In settings where N95 respirators are so limited that routinely practiced standards of care for wearing N95 respirators and equivalent or higher level of protection respirators are no longer possible, and surgical masks are not available, as a last resort, it may be necessary for HCP to use masks that have never been evaluated or approved by NIOSH or homemade masks. It may be considered to use these masks for care of patients with COVID-19, tuberculosis, measles and varicella. However, caution should be exercised when considering this option.

Now, the CDC advocates for all civilians to wear a face covering when they leave the house.

Masks and sterilization

Another difference between homemade masks and factory-made masks from brands like 3M, Kimberly-Clark and Prestige Ameritech have to do with sterilization, which is crucial in hospital settings. With handmade face masks, there's no guarantee the mask is sterile or free from an environment with coronavirus -- however, measures like washing the masks might help combat that.

CDC guidelines have long considered N95 masks contaminated after each single use and recommend discarding them. However, the severe shortage of N95 masks has caused many hospitals to take extreme measures in an attempt to protect doctors and nurses, like attempting to decontaminate masks between use. One medical center in Nebraska, for example, is experimenting with ultraviolet light treatments to sterilize N95 masks.

In a potentially game-changing move, the FDA used its emergency powers on March 29 to approve the use of a new mask sterilization technique from an Ohio-based nonprofit called Battelle. The nonprofit has begun sending its machines, which are capable to sterilizing up to 80,000 N95 masks a day, to New York, Boston, Seattle and Washington, DC. The machines use "vapor phase hydrogen peroxide" to sanitize masks, allowing them to be reused up to 20 times.

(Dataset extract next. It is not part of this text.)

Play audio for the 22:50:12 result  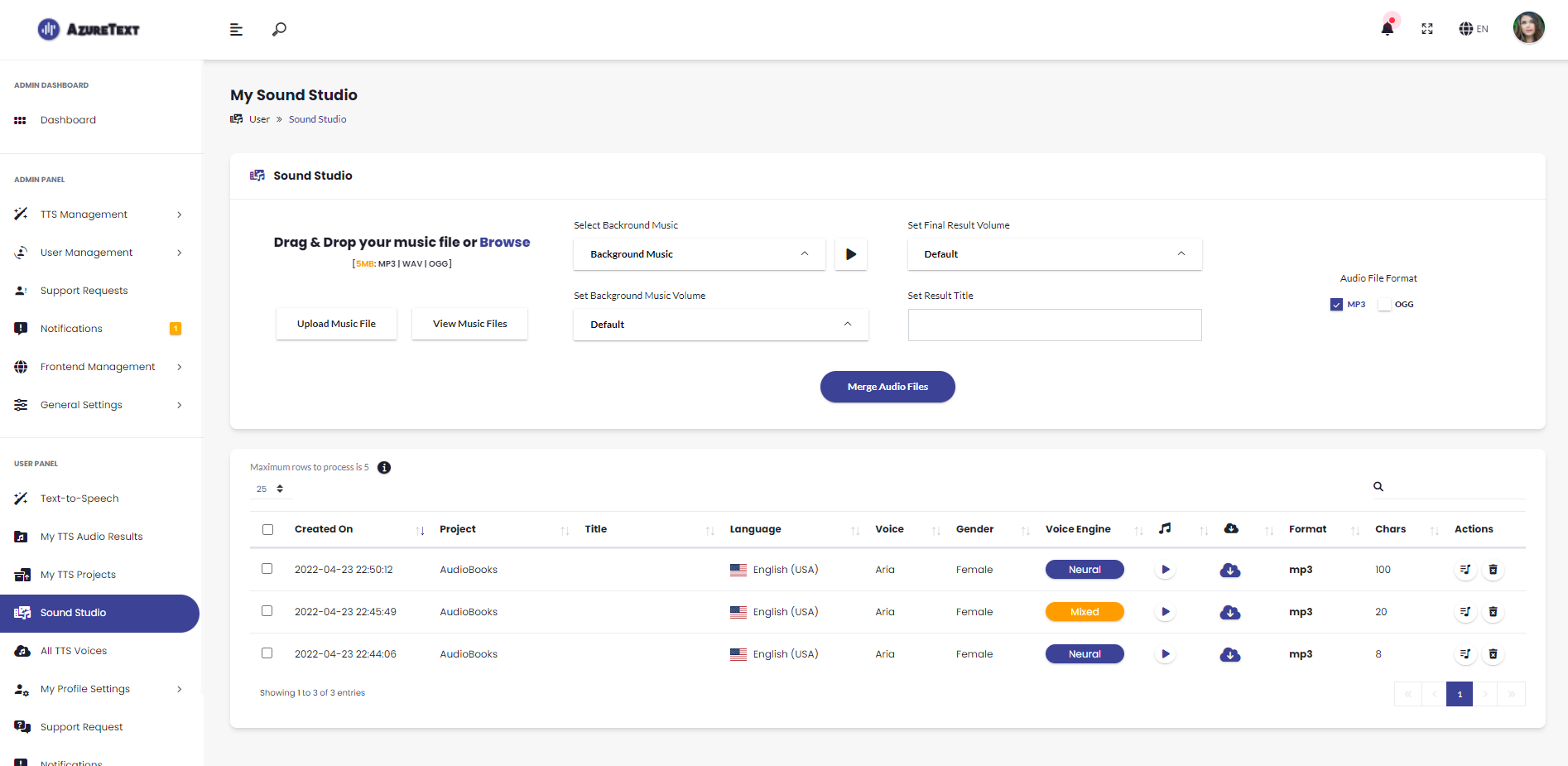[x=1165, y=570]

Cloth or fabric face masks for home use can be sterilized by washing them in the washing machine.

The danger: Not knowing the limits

It's worth emphasizing again that sewing your own face mask may not prevent you from acquiring coronavirus in a high-risk situation, like lingering in crowded places or continuing to meet up with friends or family who don't already live with you. 

Since the coronavirus can be transmitted from someone who appears to be symptom-free but actually harbors the virus, it's crucial to the health and wellness of people over 65 and those with underlying conditions to know which proven measures will help keep everyone safe -- quarantine, social distancing and hand-washing being the most crucial, according to experts.